The review process consists of four steps.
You should read the paper and enter your review information. You can continue to return and edit your review information until the end of the review period, as long as you have not "finalized" it.
When you are done with your review "finalize" it using the first menu selection, labeled "Are you done with your review".
When all reviews are finished, authors will be able to read the section labeled "Comments for the author". They will then be able to respond to those comments. That is the only information that authors will see.
During program committee meeting, PC members will use all the review information and the information provided by the author to select papers for the conference.
When you review a paper, there are several things you need to tell us. This list follows the list of questions on the review form. When you change an entry on the form, you need to click the button labeled "Submit your paper review". If you leave the page without clicking that button, your review entry will not be stored.
Are you finished with this review?
Once you "finalize" this review, you can not modify it any further.
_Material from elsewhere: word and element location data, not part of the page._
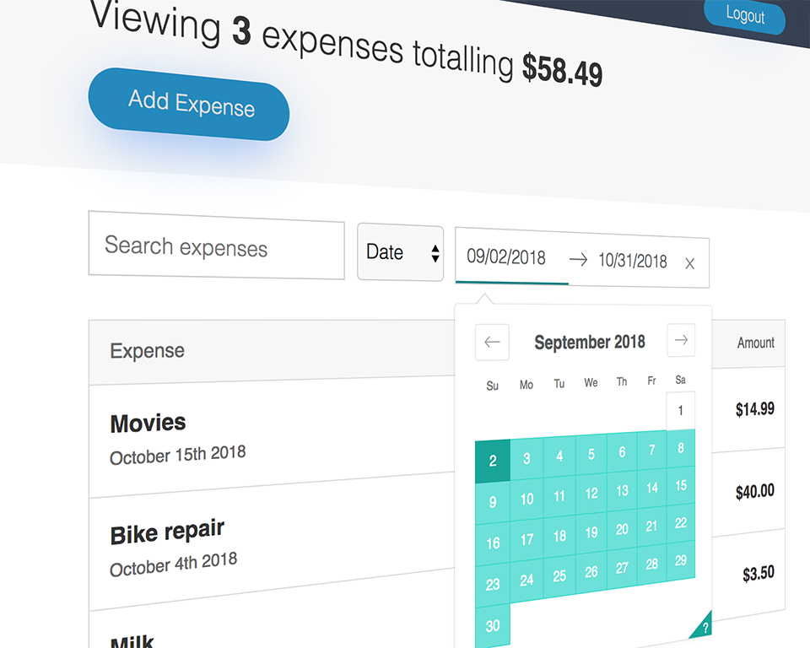Choose September 15 on the calendar

[681, 486]
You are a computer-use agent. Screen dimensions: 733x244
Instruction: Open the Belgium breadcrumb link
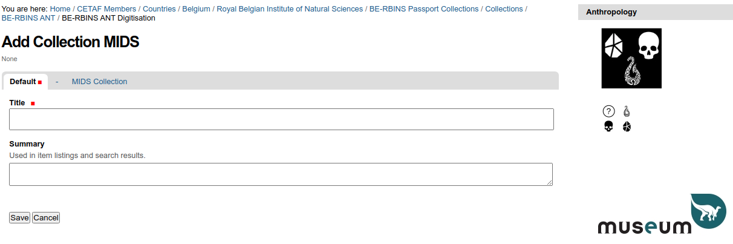(197, 9)
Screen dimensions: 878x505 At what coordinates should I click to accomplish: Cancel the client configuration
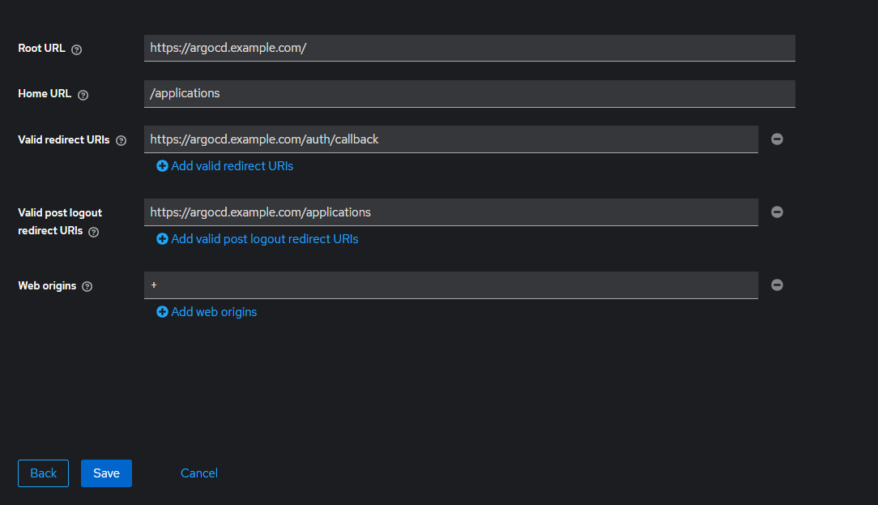point(199,473)
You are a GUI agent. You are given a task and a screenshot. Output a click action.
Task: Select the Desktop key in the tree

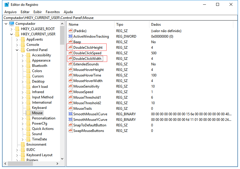pos(38,81)
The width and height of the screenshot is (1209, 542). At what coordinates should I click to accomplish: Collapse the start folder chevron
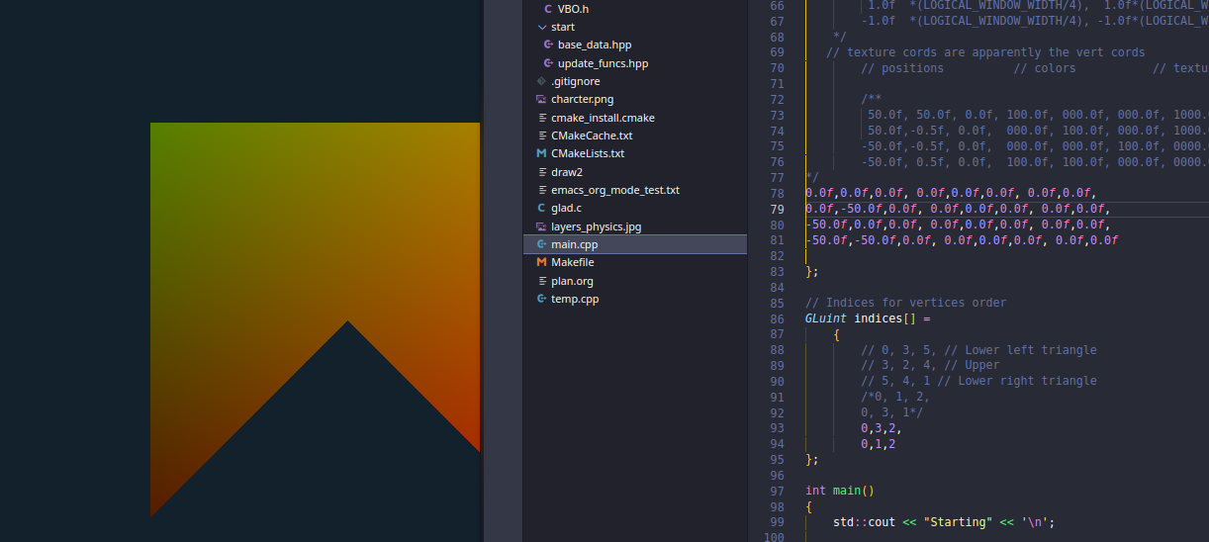click(x=541, y=27)
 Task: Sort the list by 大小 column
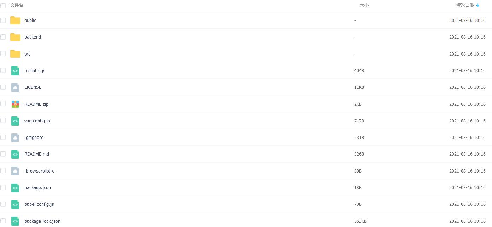click(364, 5)
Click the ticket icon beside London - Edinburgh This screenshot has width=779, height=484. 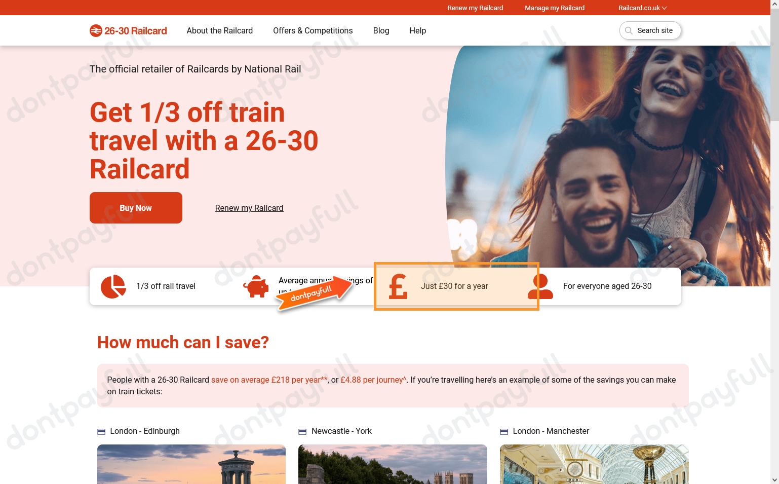click(101, 431)

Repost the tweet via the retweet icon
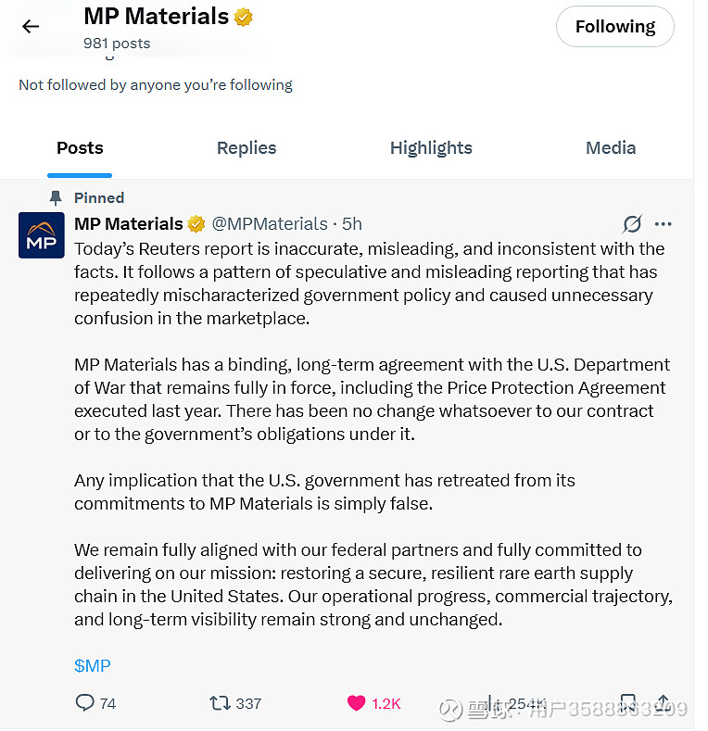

Be
careful with this option.
Provide a short summary of the paper
You should briefly summarize the paper, including the strongest
contributions that the paper makes.
Your qualifications to review this paper
We realize that not all reviewers are equally qualified; accurately
assessing your background will help the program committee understand your
review.
Overall paper merit
This is the single most important decision concerning the paper - do you
think it should be accepted to the conference? If you think the paper should
be a short paper, you must indicate that it would be an
acceptable short paper and you should leave a comment to the program committee
to that effect.
Novelty of paper
This conference focuses on novel work; it's acceptable that a novel idea
have slightly less stringent evaluation than an incremental improvement, so we
need to know how novel the work is. If you think the paper is not
novel, you should clearly state why and indicate related prior work in your
comments to the author or program committee.
Was the paper technically sound?
Was the experimental method reasonable? Good benchmarks? Good assumptions?
Interest to community
Do you think the paper would engender a lot of discussion? Do you think
the average attendee would attend the paper presentation?
Will the paper be important over time?
Is this a lasting paper, one that will be cited for years?
Spelling and grammar?
Is the paper readable? If there are "show stopper" issues, you should
inform the program committee.
Would this be a good short paper?
Occasionally, papers present a small but elegant idea, or an incompletely
evaluated novel idea. These papers may be more appropriate for a short (5-7
pages rather than 10 pages) paper. Would this paper be appropriate for that?
Detailed comments to the author
This is the single most important response you can provide to the author.
One of the critical roles of a review process is to help authors understand
any problems with their work so they can improve it. Please spend the time to
indicate to the author and program committee why you've
rated the paper the way you did.
Additional comments to the program
committee
There may be reasons that influence your rating of the paper that would
reveal your identity, or that you would only like made available to the
program committee. Please elaborate if there are any such issues; these
comments will be held in confidence.